Passage to read>
A Leap of Faith: Observing Ramadan as a Non-Muslim

This Ramadan I decided to fast. My fast was not out of devotion to God, but out of desperation to find Him.
This post was published on the now-closed HuffPost Contributor platform. Contributors control their own work and posted freely to our site. If you need to flag this entry as abusive, send us an email.

When I was 20 years old I moved to Cairo for one year of study. I said good-bye to my grandma at a Chinese food restaurant and it was the first time I'd seen her cry. It was as if we both began mourning her death then, fearful she would die while we were continents apart. While I was away my grandma wrote me letters.

She wrote about how much she missed me, missed hearing the roaring sound of my car engine and amped up music that signaled the start of my visits. She wrote to me the inanities of daily life, trying to get the dog to play fetch, pulling weeds in the garden, and growing old. Once I wrote to her reflecting on what my next steps should be in life, and she responded:

"Now, wondering what to do with your life is not nearly so difficult as wondering what you should have done -- Is this relationship good for me? Do I need a therapist? Do I want children? Do I need organized religion in my life? Should I move? Should I consider traditional marriage? Have I always been gay? Should I take a year off and move to Bali? Is 40 too old to join a cult? These questions or ones like them are always with us. Until you ask yourself, 'why didn't I?'"

Study material>
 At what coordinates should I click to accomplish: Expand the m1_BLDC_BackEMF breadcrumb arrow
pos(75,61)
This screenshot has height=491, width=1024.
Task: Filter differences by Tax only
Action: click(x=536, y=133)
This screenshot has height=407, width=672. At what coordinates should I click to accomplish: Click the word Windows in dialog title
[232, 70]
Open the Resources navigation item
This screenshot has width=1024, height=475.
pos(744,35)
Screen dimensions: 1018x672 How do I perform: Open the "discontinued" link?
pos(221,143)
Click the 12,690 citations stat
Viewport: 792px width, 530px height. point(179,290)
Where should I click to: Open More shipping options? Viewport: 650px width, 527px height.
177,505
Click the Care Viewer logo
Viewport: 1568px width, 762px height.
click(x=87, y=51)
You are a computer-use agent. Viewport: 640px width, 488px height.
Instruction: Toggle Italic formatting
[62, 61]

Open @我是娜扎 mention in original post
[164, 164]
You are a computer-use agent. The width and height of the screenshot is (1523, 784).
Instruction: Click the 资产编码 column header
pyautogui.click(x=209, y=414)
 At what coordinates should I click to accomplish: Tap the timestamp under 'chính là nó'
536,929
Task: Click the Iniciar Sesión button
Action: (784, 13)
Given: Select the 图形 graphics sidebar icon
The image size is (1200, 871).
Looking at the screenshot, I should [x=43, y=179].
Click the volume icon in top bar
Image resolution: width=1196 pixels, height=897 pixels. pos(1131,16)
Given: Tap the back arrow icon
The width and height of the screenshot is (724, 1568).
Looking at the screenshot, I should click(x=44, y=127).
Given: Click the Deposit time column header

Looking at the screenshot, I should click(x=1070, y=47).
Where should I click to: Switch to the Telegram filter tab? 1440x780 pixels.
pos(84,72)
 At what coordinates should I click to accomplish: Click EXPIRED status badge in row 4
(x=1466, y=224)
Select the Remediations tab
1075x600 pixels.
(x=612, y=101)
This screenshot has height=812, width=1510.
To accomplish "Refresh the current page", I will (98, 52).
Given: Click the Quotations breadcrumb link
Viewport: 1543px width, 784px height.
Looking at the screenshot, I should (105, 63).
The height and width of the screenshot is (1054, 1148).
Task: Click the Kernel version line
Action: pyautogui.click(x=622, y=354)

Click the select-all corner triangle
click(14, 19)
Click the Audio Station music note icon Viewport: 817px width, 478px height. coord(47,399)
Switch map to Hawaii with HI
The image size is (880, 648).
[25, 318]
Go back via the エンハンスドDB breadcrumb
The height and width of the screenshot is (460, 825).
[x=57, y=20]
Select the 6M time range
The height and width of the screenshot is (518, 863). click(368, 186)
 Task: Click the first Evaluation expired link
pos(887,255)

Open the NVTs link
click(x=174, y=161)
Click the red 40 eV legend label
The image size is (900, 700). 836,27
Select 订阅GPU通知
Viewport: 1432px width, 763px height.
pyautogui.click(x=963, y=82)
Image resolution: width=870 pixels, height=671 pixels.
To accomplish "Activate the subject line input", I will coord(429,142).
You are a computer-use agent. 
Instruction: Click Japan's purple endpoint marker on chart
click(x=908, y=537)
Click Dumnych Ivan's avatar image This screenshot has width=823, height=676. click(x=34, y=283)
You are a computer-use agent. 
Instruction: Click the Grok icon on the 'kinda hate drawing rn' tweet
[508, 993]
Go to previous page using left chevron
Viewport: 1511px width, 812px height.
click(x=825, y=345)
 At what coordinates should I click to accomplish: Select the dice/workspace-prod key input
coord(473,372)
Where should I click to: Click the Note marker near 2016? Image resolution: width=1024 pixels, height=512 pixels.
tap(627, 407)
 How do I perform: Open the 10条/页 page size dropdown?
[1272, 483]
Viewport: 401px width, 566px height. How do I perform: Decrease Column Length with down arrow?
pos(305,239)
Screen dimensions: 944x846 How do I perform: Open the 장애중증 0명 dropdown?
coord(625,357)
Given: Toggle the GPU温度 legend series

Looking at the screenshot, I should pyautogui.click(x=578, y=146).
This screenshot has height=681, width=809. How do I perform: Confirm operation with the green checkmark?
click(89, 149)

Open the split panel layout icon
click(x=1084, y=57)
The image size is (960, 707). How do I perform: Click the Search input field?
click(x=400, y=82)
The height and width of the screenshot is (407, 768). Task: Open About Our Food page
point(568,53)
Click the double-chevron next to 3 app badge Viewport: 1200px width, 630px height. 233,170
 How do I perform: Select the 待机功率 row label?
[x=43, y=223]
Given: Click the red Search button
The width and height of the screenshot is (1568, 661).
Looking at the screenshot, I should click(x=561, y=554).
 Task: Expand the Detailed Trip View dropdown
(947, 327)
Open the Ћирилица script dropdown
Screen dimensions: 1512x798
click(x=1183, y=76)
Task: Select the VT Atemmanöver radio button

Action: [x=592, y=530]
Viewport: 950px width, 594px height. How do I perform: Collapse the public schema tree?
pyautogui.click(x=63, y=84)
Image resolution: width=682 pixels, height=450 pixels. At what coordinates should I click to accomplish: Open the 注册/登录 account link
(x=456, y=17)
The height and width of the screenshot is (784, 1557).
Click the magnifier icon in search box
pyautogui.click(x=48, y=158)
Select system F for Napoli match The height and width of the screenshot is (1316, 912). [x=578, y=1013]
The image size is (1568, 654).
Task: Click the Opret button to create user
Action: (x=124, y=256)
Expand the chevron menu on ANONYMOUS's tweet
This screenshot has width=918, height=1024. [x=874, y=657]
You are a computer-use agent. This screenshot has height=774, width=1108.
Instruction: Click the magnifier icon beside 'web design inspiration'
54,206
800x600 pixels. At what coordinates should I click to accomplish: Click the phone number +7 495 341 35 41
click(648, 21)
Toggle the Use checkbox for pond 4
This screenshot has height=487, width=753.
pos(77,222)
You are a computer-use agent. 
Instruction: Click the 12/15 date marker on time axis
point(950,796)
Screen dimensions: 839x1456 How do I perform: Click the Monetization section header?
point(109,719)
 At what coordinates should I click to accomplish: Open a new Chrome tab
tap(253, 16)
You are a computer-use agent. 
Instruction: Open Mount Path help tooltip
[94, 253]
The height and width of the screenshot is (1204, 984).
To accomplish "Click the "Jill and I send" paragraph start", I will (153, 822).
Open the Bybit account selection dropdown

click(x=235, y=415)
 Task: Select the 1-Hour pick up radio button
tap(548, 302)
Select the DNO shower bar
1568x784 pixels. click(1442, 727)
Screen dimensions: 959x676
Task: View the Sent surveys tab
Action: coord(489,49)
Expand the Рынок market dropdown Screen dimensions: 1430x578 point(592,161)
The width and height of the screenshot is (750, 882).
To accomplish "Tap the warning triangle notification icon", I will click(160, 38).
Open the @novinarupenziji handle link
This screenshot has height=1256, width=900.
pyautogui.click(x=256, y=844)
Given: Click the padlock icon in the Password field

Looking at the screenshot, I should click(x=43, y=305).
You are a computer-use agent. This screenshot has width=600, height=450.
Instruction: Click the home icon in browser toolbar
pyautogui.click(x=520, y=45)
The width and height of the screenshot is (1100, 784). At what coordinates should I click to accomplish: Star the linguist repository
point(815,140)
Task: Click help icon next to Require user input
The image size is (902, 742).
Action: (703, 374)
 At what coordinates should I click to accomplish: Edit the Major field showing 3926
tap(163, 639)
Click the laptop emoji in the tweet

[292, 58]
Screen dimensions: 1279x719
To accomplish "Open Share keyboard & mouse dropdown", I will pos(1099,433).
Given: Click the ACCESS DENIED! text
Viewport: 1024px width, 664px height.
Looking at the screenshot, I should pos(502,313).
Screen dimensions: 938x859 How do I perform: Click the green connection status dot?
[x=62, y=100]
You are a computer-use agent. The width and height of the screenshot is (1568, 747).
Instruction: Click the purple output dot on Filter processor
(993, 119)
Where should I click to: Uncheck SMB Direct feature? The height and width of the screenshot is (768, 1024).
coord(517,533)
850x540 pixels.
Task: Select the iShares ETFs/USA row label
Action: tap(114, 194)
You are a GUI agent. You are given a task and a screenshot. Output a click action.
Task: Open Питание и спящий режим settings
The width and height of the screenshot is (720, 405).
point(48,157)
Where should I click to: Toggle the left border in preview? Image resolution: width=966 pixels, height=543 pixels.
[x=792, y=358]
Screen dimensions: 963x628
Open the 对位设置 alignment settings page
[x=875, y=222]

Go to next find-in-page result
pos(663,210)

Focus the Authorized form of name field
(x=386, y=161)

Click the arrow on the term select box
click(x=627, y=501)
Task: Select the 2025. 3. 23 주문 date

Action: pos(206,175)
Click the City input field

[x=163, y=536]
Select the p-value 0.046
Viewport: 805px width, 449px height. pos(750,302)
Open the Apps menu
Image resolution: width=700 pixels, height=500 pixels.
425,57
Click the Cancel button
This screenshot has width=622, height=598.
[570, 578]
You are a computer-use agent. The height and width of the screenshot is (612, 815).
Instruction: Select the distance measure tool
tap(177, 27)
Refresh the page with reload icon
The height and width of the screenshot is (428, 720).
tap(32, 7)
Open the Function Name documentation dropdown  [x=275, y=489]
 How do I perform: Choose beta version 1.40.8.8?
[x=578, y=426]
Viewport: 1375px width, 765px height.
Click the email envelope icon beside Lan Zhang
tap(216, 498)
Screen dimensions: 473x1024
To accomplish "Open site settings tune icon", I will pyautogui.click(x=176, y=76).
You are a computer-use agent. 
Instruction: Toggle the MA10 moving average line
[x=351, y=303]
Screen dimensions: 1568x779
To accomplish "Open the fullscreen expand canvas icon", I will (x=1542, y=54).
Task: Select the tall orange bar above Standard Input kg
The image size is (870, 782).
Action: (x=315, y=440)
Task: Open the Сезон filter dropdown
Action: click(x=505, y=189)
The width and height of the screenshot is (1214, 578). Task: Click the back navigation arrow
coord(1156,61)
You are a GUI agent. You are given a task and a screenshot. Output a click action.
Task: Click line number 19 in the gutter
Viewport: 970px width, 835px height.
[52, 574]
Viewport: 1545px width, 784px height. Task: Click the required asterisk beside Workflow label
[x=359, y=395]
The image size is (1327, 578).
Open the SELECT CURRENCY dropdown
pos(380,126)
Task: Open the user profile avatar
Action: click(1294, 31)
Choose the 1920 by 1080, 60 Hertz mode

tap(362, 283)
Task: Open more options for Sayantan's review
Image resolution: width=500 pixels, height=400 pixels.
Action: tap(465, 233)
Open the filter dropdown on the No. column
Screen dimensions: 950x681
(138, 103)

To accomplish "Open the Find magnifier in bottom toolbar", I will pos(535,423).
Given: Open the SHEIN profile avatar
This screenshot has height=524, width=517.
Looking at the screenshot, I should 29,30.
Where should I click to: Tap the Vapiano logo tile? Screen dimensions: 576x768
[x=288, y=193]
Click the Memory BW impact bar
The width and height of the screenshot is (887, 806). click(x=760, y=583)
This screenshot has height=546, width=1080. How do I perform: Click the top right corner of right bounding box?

Work to complete>
- a) Return the part of the Ramadan essay from "This post was" to "wrote me letters.", copied word for word.
- b) Translate this sentence from the Ramadan essay into Spanish: "While I was away my grandma wrote me letters."
Work only from the essay on observing Ramadan, not from the entries.

Exercise solutions>
- a)
This post was published on the now-closed HuffPost Contributor platform. Contributors control their own work and posted freely to our site. If you need to flag this entry as abusive, send us an email.

When I was 20 years old I moved to Cairo for one year of study. I said good-bye to my grandma at a Chinese food restaurant and it was the first time I'd seen her cry. It was as if we both began mourning her death then, fearful she would die while we were continents apart. While I was away my grandma wrote me letters.

- b) Mientras yo estaba fuera, mi abuela me escribía cartas.